Nueva ciudad estadounidense se enfrenta a medidas enérgicas del DHS contra la inmigración ilegal.

Agentes federales han llegado a la ciudad de Charlotte, en Carolina del Norte, como parte de la creciente represión del presidente estadounidense Donald Trump contra la inmigración ilegal, según ha informado el Departamento de Seguridad Nacional (DHS).

El sábado anunció la «Operación Telaraña de Charlotte», afirmando que los «inmigrantes ilegales criminales» serían el objetivo en la ciudad gobernada por los demócratas.

«Estamos enviando un gran contingente de agentes del DHS a Charlotte para garantizar la seguridad de los estadounidenses y eliminar las amenazas a la seguridad pública», dijo la subsecretaria del DHS, Tricia McLaughlin.

Desde su regreso al cargo, Trump ha desplegado tropas en Washington D.C., Los Ángeles y Chicago para cumplir su promesa del «mayor programa de deportación» en la historia de Estados Unidos.

Vehículos blindados y equipos de operaciones especiales podrían estar involucrados en la represión en North Charlotte, según documentos internos del gobierno vistos por CBS News, socio estadounidense de la BBC.

Las autoridades locales, incluida la alcaldesa de Charlotte, Li Vyles, emitieron un comunicado conjunto criticando la operación y afirmando que estaba causando «miedo e incertidumbre innecesarios» en la comunidad.

Varios miembros de una iglesia que estaban realizando trabajos de jardinería en una iglesia del este de Charlotte huyeron al bosque cuando aparecieron agentes de la Patrulla Fronteriza y comenzaron a arrestar a personas sin hacer preguntas ni pedirles identificación, informó el periódico The Charlotte Observer .

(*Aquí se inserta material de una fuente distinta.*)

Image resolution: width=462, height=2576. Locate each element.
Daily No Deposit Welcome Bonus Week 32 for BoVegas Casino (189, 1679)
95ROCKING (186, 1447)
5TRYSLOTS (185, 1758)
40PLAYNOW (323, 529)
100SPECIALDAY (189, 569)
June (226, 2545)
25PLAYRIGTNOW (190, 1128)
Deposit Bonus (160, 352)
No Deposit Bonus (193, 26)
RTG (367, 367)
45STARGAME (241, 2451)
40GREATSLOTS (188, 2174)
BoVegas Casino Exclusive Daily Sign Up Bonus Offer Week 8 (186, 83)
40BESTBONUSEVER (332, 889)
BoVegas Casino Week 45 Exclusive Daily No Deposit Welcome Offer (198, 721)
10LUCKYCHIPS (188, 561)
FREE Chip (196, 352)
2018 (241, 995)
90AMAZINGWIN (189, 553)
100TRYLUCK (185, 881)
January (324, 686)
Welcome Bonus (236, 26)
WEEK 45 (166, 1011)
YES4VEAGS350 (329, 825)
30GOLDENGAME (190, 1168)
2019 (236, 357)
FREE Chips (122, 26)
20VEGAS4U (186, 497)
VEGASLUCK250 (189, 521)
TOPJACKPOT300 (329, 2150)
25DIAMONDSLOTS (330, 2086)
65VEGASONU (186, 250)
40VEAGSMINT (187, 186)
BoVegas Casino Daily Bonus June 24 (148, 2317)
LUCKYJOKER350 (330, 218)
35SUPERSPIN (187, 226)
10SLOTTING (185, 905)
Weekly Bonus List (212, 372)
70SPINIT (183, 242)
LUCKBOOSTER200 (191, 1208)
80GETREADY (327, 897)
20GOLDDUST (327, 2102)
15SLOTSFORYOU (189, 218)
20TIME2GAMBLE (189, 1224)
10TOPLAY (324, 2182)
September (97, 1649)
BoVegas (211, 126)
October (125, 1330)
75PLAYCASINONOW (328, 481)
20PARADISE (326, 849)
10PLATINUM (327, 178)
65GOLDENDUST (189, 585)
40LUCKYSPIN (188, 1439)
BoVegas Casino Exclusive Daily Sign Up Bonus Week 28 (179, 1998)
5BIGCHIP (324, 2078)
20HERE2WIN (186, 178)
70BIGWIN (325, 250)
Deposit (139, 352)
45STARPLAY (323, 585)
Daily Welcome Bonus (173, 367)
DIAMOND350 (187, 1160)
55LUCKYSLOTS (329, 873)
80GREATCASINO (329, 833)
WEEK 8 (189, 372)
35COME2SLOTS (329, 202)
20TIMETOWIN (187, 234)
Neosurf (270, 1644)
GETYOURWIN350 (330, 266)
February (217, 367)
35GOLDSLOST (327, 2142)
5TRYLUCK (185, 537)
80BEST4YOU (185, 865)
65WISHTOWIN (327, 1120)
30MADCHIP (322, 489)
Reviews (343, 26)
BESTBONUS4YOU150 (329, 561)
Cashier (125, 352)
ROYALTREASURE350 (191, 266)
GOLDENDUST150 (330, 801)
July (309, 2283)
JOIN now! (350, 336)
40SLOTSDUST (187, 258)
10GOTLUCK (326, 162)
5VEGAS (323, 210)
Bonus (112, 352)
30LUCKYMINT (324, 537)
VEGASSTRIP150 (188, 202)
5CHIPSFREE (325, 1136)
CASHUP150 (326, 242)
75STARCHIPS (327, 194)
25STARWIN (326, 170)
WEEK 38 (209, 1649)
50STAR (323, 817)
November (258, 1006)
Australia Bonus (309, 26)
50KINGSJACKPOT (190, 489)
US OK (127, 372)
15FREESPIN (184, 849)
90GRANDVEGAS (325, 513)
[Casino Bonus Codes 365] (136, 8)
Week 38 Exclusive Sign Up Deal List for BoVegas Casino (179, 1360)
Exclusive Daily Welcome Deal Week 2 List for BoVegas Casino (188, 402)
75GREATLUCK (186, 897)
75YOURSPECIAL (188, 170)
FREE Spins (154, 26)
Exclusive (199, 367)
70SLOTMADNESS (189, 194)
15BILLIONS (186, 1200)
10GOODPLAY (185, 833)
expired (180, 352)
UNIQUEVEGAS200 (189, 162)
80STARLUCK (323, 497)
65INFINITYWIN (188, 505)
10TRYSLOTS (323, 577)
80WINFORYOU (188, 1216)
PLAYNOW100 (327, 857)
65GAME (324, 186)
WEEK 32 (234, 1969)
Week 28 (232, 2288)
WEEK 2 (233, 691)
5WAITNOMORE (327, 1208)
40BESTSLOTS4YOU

Según el periódico, dentro de la iglesia, mujeres y niños lloraban preguntándose si sus seres queridos habían sido secuestrados.

«Pensábamos que la iglesia era segura y que no iba a pasar nada», dijo un testigo de 15 años al Charlotte Observer.

Los funcionarios indicaron que hay «varias organizaciones preparadas para ayudar a las personas que buscan asesoramiento legal en materia de inmigración».

Manolo Betancur, propietario de una panadería local, declaró a NBC News que «muchos niños han perdido a sus padres» desde que comenzaron las redadas.

El DHS dijo que están llevando a cabo la operación porque Carolina del Norte no ha reconocido la situación de los casi 1.400 detenidos del Servicio de Inmigración y Control de Aduanas (ICE) —es decir, que habían sido liberados— debido a las «políticas de santuario».

Charlotte no es una ciudad santuario —ciudades que tienen políticas para limitar la asistencia a las autoridades federales de inmigración— , pero sí es una «ciudad acogedora certificada». Esta es una designación formal para las ciudades comprometidas con la inclusión de los inmigrantes.

El Departamento de Seguridad Nacional declaró: «El presidente Trump y la secretaria [Kristi] Noem tomarán la iniciativa para proteger a los estadounidenses cuando los políticos de las ciudades santuario no lo hagan».

Charlotte es una ciudad étnicamente diversa, con aproximadamente el 17% de sus residentes nacidos fuera del país, según Data US.

El Departamento de Seguridad Nacional no ha especificado cuánto durarán las redadas. La operación en Chicago, que comenzó en septiembre, aún continúa.

A principios de semana, la representante estadounidense Alma Adams dijo que había sido informada de la operación y que estaba «sumamente preocupada» por la llegada de agentes de la Patrulla Fronteriza y del ICE a Carolina del Norte.

Según CBS, la próxima ciudad en la lista de Trump será Nueva Orleans, y se podrían desplegar hasta 200 agentes en la ciudad.

Las operaciones realizadas anteriormente en ciudades como Chicago y Los Ángeles han sido objeto de críticas por la preocupación ante el uso excesivo de la fuerza.